I am trying to calculate the gradient of the following function
$$f(X) = \mbox{tr} \left( (AX)^t (AX) \right)$$
Chain's rule gives
$$\nabla_X(f(X)) = \nabla_X (\mbox{tr}(AX))\nabla_x(AX)$$
However, I'm having trouble with those two derivatives.

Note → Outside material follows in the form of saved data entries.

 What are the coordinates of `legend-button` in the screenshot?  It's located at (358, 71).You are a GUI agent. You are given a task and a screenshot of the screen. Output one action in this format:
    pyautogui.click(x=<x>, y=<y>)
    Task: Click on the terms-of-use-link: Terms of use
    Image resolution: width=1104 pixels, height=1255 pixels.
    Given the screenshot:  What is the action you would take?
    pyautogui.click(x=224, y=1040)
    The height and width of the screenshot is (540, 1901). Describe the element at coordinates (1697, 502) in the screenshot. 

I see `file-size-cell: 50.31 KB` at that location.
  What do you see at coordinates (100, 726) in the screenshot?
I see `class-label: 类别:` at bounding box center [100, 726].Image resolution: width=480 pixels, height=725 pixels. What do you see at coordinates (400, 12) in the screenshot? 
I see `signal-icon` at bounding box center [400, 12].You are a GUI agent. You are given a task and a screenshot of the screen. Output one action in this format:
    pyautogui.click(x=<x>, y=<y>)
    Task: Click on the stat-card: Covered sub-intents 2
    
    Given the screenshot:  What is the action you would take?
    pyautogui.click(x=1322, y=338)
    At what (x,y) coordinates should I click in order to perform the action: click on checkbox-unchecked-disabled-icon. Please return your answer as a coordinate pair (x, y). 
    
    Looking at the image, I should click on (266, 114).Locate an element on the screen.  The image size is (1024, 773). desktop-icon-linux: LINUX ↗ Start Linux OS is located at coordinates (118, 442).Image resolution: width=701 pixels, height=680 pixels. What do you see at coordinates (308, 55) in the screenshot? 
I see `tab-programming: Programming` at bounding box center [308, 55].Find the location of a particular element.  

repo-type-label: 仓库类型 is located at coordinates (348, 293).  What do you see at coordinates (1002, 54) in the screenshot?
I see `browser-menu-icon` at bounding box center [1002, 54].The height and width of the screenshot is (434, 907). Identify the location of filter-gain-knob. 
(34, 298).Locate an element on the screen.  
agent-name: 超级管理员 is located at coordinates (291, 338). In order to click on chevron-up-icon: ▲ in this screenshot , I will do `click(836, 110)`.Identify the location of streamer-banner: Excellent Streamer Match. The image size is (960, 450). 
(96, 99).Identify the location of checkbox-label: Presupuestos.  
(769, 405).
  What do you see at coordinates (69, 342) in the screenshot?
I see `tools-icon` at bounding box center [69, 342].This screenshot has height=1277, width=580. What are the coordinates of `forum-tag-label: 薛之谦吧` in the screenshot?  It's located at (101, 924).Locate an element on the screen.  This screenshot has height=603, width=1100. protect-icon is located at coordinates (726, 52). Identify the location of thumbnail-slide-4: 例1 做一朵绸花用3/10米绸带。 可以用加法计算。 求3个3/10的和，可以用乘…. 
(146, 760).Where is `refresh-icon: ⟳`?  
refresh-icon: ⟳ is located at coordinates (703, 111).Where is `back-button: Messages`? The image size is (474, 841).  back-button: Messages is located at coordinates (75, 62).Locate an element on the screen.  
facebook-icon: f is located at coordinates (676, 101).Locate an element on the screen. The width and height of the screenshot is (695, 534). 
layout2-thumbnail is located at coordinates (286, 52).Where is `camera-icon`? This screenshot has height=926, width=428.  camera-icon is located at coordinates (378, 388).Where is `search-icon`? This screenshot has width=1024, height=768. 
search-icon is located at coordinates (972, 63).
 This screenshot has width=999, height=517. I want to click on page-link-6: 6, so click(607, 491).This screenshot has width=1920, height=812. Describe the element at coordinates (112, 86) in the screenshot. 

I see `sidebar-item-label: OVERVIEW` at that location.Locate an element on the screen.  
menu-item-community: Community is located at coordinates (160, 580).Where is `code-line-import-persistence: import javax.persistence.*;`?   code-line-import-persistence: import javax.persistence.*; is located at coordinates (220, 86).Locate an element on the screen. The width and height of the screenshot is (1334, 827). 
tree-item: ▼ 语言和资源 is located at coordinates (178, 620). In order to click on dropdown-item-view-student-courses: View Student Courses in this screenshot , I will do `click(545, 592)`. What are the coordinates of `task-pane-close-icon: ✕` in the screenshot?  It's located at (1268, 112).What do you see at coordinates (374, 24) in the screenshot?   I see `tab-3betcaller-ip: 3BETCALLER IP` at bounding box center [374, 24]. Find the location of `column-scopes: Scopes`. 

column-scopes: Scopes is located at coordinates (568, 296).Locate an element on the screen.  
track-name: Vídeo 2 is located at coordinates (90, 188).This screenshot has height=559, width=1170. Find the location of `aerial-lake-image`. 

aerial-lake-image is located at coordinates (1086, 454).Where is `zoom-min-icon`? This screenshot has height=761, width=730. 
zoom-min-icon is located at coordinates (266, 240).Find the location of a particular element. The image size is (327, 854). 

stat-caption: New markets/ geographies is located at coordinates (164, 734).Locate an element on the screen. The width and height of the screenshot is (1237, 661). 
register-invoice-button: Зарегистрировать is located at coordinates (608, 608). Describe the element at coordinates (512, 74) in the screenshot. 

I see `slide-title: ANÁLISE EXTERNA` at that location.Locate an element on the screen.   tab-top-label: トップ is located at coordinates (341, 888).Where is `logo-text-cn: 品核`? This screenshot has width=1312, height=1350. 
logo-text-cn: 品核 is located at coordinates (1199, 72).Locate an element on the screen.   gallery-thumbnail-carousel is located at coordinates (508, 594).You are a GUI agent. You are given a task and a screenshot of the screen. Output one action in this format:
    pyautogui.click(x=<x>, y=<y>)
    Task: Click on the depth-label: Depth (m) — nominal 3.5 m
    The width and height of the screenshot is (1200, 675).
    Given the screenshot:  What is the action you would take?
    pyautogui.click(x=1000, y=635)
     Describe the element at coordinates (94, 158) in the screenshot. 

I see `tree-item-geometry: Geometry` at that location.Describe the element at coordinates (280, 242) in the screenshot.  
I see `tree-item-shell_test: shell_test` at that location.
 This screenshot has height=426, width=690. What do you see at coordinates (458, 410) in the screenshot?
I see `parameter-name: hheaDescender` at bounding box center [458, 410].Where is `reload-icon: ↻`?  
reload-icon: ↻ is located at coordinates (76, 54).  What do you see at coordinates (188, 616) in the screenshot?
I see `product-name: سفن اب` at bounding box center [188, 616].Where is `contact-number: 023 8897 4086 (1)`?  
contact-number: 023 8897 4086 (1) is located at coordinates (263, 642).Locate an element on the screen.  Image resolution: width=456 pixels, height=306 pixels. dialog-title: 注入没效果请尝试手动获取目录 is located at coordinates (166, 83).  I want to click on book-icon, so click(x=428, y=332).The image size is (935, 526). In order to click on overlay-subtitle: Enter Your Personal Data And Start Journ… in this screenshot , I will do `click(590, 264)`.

What is $\nabla_X tr(AX)$? Is it $A^t$? I did the math and obtained that $\frac{\partial(tr(AX))}{\partial x_{ij}} = a_{ji}$, but I'm not sure... And also what is $\nabla_X AX$? Is it simply $A$? I tried differentiating this but failed to see if this holds or not.
Thanks in advance
The gradient $\nabla_{X}f$ is defined as the vector in $\mathcal{M}_{n}(\mathbb{R})$ such that :
$$ f(X+H) = f(X) + \left\langle \nabla_{X}f, H \right\rangle + o(\Vert H \Vert) $$
where $\left\langle \cdot,\cdot \right\rangle$ is the usual inner product on $\mathcal{M}_{n}(\mathbb{R})$ (i.e. $\left\langle A,B \right\rangle = \mathrm{tr}(A^{\top}B)$). By expanding $f(X+H)$, you get :
$$ f(X+H) = f(X) + \underbrace{2\mathrm{tr}(H^{\top}A^{\top}AX)}_{= \; \left\langle 2A^{\top}AX,H \right\rangle} + \underbrace{\mathrm{tr}(H^{\top}A^{\top}AH)}_{= \; o(\Vert H \Vert)} $$
By identification : $\nabla_{X}f = 2A^{\top}AX$.